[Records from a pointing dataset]
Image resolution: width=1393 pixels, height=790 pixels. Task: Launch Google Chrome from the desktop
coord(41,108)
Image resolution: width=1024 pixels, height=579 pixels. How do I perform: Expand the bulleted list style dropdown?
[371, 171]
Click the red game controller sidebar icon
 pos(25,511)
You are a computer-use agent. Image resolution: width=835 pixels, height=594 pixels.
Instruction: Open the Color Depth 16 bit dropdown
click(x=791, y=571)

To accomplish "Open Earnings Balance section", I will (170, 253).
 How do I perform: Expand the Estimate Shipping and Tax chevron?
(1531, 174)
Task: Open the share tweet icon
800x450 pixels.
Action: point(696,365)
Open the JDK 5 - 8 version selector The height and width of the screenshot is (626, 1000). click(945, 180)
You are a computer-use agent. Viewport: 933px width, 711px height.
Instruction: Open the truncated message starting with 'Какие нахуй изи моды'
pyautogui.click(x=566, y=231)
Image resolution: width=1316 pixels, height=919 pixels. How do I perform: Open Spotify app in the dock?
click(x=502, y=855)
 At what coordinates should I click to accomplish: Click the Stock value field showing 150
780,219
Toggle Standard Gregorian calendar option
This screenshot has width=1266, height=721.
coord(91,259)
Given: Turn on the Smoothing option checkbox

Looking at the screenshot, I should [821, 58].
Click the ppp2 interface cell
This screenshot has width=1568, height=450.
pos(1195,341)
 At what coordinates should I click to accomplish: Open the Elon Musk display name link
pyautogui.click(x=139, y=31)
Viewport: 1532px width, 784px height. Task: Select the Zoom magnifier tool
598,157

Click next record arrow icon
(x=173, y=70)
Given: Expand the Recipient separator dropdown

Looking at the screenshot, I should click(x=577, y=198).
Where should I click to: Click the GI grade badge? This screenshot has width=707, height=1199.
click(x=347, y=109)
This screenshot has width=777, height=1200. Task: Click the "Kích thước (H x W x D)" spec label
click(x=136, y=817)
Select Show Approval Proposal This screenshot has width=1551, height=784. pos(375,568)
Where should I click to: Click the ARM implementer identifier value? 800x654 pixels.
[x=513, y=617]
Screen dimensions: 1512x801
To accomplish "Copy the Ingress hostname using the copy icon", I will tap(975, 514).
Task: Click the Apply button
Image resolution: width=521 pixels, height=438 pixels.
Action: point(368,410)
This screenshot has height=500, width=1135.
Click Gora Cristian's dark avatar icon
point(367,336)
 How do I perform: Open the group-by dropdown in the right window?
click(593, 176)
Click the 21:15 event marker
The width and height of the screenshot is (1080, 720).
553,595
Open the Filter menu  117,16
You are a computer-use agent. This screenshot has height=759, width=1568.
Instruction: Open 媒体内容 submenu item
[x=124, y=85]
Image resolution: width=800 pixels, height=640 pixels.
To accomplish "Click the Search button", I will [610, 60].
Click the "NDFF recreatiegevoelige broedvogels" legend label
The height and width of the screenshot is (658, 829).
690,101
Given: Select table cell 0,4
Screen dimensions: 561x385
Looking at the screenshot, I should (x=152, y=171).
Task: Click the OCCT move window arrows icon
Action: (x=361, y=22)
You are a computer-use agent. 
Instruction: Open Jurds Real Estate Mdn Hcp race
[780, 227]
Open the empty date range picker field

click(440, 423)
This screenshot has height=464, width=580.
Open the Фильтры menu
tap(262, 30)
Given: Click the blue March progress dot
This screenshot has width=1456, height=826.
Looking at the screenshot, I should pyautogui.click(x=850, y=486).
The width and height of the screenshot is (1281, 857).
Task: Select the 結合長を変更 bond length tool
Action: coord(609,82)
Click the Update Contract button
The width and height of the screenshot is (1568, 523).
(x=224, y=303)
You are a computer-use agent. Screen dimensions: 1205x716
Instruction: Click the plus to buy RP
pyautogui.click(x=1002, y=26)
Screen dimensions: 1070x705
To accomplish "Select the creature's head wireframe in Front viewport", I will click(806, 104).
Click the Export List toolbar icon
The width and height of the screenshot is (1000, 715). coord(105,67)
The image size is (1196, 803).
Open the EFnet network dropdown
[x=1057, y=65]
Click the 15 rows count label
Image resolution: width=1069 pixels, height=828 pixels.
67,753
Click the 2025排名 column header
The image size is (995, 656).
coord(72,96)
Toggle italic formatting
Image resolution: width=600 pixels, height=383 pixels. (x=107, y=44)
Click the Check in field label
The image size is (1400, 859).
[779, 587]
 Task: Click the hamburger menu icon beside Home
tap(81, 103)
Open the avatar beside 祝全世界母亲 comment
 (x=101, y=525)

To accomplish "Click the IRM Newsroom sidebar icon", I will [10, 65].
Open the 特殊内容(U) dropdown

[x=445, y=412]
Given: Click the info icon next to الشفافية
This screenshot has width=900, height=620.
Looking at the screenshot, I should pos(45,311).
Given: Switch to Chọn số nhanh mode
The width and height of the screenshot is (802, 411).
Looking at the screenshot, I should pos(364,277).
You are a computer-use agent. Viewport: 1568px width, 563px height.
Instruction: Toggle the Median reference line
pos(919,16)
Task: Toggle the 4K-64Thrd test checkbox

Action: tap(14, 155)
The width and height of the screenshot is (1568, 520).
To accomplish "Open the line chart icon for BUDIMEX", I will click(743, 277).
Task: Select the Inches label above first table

- Aim: Rewrite the listing, replacing "How do I perform" with "How can I do" everywhere it occurs and leaving everything else unchanged.

- Answer to the problem:
Image resolution: width=1393 pixels, height=790 pixels. Task: Launch Google Chrome from the desktop
coord(41,108)
Image resolution: width=1024 pixels, height=579 pixels. How can I do: Expand the bulleted list style dropdown?
[371, 171]
Click the red game controller sidebar icon
 pos(25,511)
You are a computer-use agent. Image resolution: width=835 pixels, height=594 pixels.
Instruction: Open the Color Depth 16 bit dropdown
click(x=791, y=571)

To accomplish "Open Earnings Balance section", I will (170, 253).
 How can I do: Expand the Estimate Shipping and Tax chevron?
(1531, 174)
Task: Open the share tweet icon
800x450 pixels.
Action: point(696,365)
Open the JDK 5 - 8 version selector The height and width of the screenshot is (626, 1000). click(945, 180)
You are a computer-use agent. Viewport: 933px width, 711px height.
Instruction: Open the truncated message starting with 'Какие нахуй изи моды'
pyautogui.click(x=566, y=231)
Image resolution: width=1316 pixels, height=919 pixels. How can I do: Open Spotify app in the dock?
click(x=502, y=855)
 At what coordinates should I click to accomplish: Click the Stock value field showing 150
780,219
Toggle Standard Gregorian calendar option
This screenshot has width=1266, height=721.
coord(91,259)
Given: Turn on the Smoothing option checkbox

Looking at the screenshot, I should [821, 58].
Click the ppp2 interface cell
This screenshot has width=1568, height=450.
pos(1195,341)
 At what coordinates should I click to accomplish: Open the Elon Musk display name link
pyautogui.click(x=139, y=31)
Viewport: 1532px width, 784px height. Task: Select the Zoom magnifier tool
598,157

Click next record arrow icon
(x=173, y=70)
Given: Expand the Recipient separator dropdown

Looking at the screenshot, I should click(x=577, y=198).
Where should I click to: Click the GI grade badge? This screenshot has width=707, height=1199.
click(x=347, y=109)
This screenshot has width=777, height=1200. Task: Click the "Kích thước (H x W x D)" spec label
click(x=136, y=817)
Select Show Approval Proposal This screenshot has width=1551, height=784. pos(375,568)
Where should I click to: Click the ARM implementer identifier value? 800x654 pixels.
[x=513, y=617]
Screen dimensions: 1512x801
To accomplish "Copy the Ingress hostname using the copy icon", I will tap(975, 514).
Task: Click the Apply button
Image resolution: width=521 pixels, height=438 pixels.
Action: point(368,410)
This screenshot has height=500, width=1135.
Click Gora Cristian's dark avatar icon
point(367,336)
 How can I do: Open the group-by dropdown in the right window?
click(593, 176)
Click the 21:15 event marker
The width and height of the screenshot is (1080, 720).
553,595
Open the Filter menu  117,16
You are a computer-use agent. This screenshot has height=759, width=1568.
Instruction: Open 媒体内容 submenu item
[x=124, y=85]
Image resolution: width=800 pixels, height=640 pixels.
To accomplish "Click the Search button", I will [610, 60].
Click the "NDFF recreatiegevoelige broedvogels" legend label
The height and width of the screenshot is (658, 829).
690,101
Given: Select table cell 0,4
Screen dimensions: 561x385
Looking at the screenshot, I should (x=152, y=171).
Task: Click the OCCT move window arrows icon
Action: (x=361, y=22)
You are a computer-use agent. 
Instruction: Open Jurds Real Estate Mdn Hcp race
[780, 227]
Open the empty date range picker field

click(440, 423)
This screenshot has height=464, width=580.
Open the Фильтры menu
tap(262, 30)
Given: Click the blue March progress dot
This screenshot has width=1456, height=826.
Looking at the screenshot, I should pyautogui.click(x=850, y=486).
The width and height of the screenshot is (1281, 857).
Task: Select the 結合長を変更 bond length tool
Action: coord(609,82)
Click the Update Contract button
The width and height of the screenshot is (1568, 523).
(x=224, y=303)
You are a computer-use agent. Screen dimensions: 1205x716
Instruction: Click the plus to buy RP
pyautogui.click(x=1002, y=26)
Screen dimensions: 1070x705
To accomplish "Select the creature's head wireframe in Front viewport", I will click(806, 104).
Click the Export List toolbar icon
The width and height of the screenshot is (1000, 715). coord(105,67)
The image size is (1196, 803).
Open the EFnet network dropdown
[x=1057, y=65]
Click the 15 rows count label
Image resolution: width=1069 pixels, height=828 pixels.
67,753
Click the 2025排名 column header
The image size is (995, 656).
coord(72,96)
Toggle italic formatting
Image resolution: width=600 pixels, height=383 pixels. (x=107, y=44)
Click the Check in field label
The image size is (1400, 859).
[779, 587]
 Task: Click the hamburger menu icon beside Home
tap(81, 103)
Open the avatar beside 祝全世界母亲 comment
 (x=101, y=525)

To accomplish "Click the IRM Newsroom sidebar icon", I will [10, 65].
Open the 特殊内容(U) dropdown

[x=445, y=412]
Given: Click the info icon next to الشفافية
This screenshot has width=900, height=620.
Looking at the screenshot, I should pos(45,311).
Given: Switch to Chọn số nhanh mode
The width and height of the screenshot is (802, 411).
Looking at the screenshot, I should pos(364,277).
You are a computer-use agent. Viewport: 1568px width, 563px height.
Instruction: Toggle the Median reference line
pos(919,16)
Task: Toggle the 4K-64Thrd test checkbox

Action: tap(14, 155)
The width and height of the screenshot is (1568, 520).
To accomplish "Open the line chart icon for BUDIMEX", I will click(743, 277).
Task: Select the Inches label above first table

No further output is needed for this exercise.